Contains compiled code (.dll files) for controls, components, or other code that you want to reference in your application. Any classes represented by code in the Bin folder are automatically referenced in your application.

Performance:

ASP.NET aims for performance benefits over other script-based technologies (including classic ASP) by compiling the server-side code the first time it is used to one or more DLL files on the Web server. These dll files or assemblies contain Microsoft Intermediate Language (MSIL) for running within the common language runtime; this provides a performance boost over pure scripted languages and is similar to the approach used by Python and not dissimilar to java server pages. This compilation happens automatically the first time a page is requested (which means the developer need not perform a separate compilation step for pages).
This feature provides the ease of development offered by scripting languages with the performance benefits of a compiled binary. However, the compilation might cause a noticeable but short delay to the Web user when the newly edited page is first requested from the Web server, but will not again unless the page requested is updated further.
The ASPX and other resource files are placed in a virtual host on an Internet Information Services server (or other compatible ASP.NET servers; see Other implementations, below). The first time a client requests a page, the .NET Framework parses and compiles the file(s) into a .NET assembly and sends the response; subsequent requests are served from the DLL files. By default ASP.NET will compile the entire site in batches of 1000 files upon first request. If the compilation delay is causing problems, the batch size or the compilation strategy may be tweaked.
Developers can also choose to pre-compile their "codebehind" files before deployment, using Microsoft Visual Studio, eliminating the need for just-in-time compilation in a production environment. This also eliminates the need of having the source code on the Web server. It also supports pre-compile text.

Extension:

Microsoft has released some extension frameworks that plug into ASP.NET and extend its functionality. Some of them are:
ASP.NET AJAX
An extension with both client-side as well as server-side components for writing ASP.NET pages that incorporateAJAX functionality.

ASP.NET MVC Framework
An extension to author ASP.NET pages using the model–view–controller (MVC) architecture.

ASP.NET Razor view engine
An alternative view to Web Forms designed for use with MVC since release 3.

ASP.NET Dynamic Data
A scaffolding extension to build data driven web applications

ASP.NET Web API
An HTTP API framework for exposing web services.

ASP.NET SignalR
A real-time communications framework for bi-directional communication between client and server.

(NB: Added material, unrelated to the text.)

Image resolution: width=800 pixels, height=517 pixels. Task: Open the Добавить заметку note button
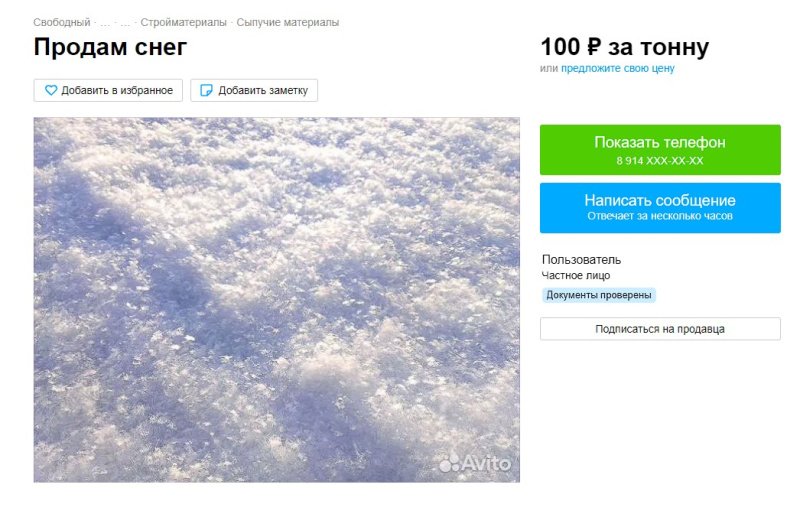pyautogui.click(x=254, y=90)
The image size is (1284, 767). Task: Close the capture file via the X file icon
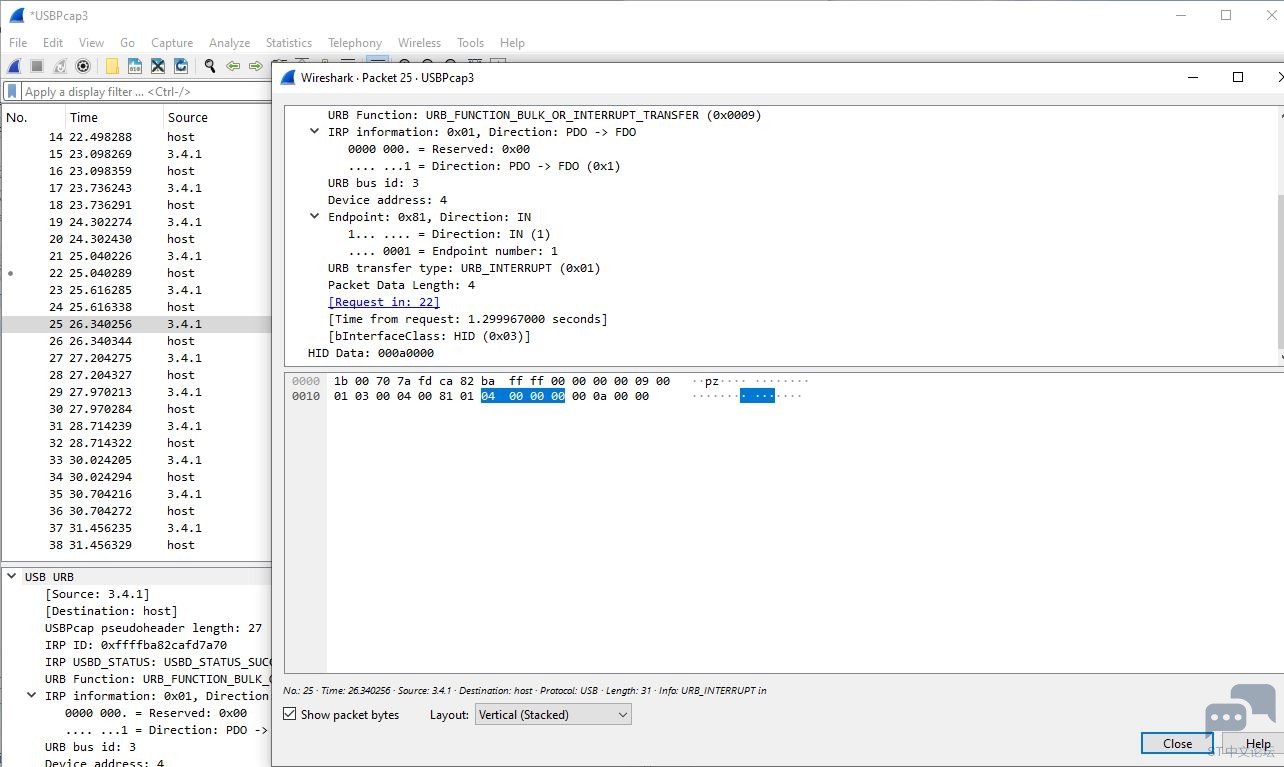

ASP.NET compared with classic ASP
ASP.NET simplifies developers' transition from Windows application development to Web development by offering the ability to build pages composed of controls similar to a Windows user interface. A Web control, such as a buttonor label, functions in very much the same way as its Windows counterparts: code can assign its properties and respond to its events. Controls know how to render themselves: whereas Windows controls draw themselves to the screen, Web controls produce segments of HTML and JavaScript which form parts of the resulting page sent to the end-user's browser.
ASP.NET encourages the programmer to develop applications using an event-driven GUI model, rather than in conventional Web-scripting environments like ASP and PHP. The framework combines existing technologies such as JavaScript with internal components like "ViewState" to bring persistent (inter-request) state to the inherently stateless Web environment.